_WRITTEN REQUEST_
Reproduce the records below word for word, leaving out the pictures.

[Target pointing data]
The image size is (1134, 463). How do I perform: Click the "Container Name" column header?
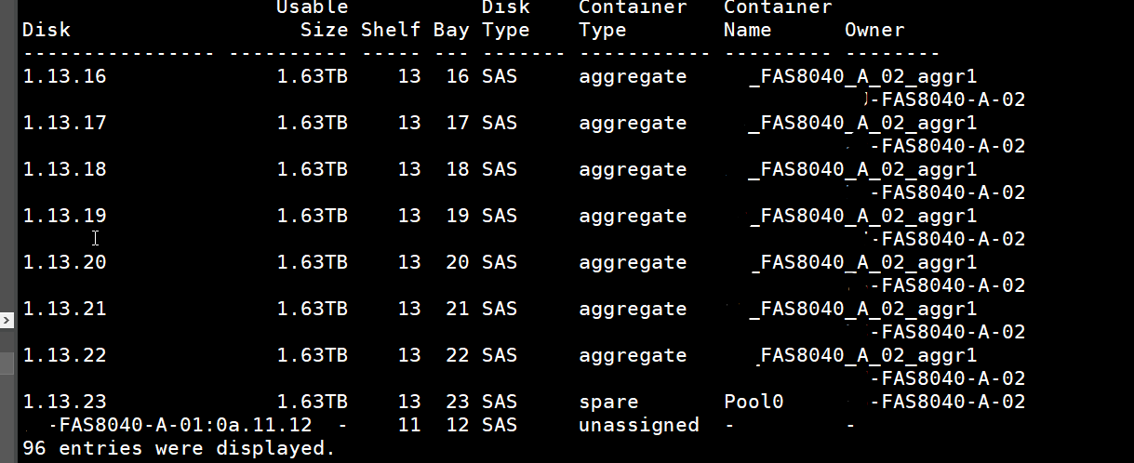click(777, 19)
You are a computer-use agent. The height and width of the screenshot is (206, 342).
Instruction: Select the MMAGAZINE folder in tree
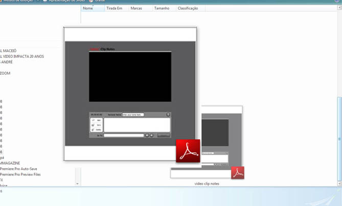click(11, 163)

_RESPONSE_
The image size is (1134, 463). How do I perform: Click the "Container Name" column header?
click(777, 19)
You are a computer-use agent. The height and width of the screenshot is (206, 342).
Instruction: Select the MMAGAZINE folder in tree
click(11, 163)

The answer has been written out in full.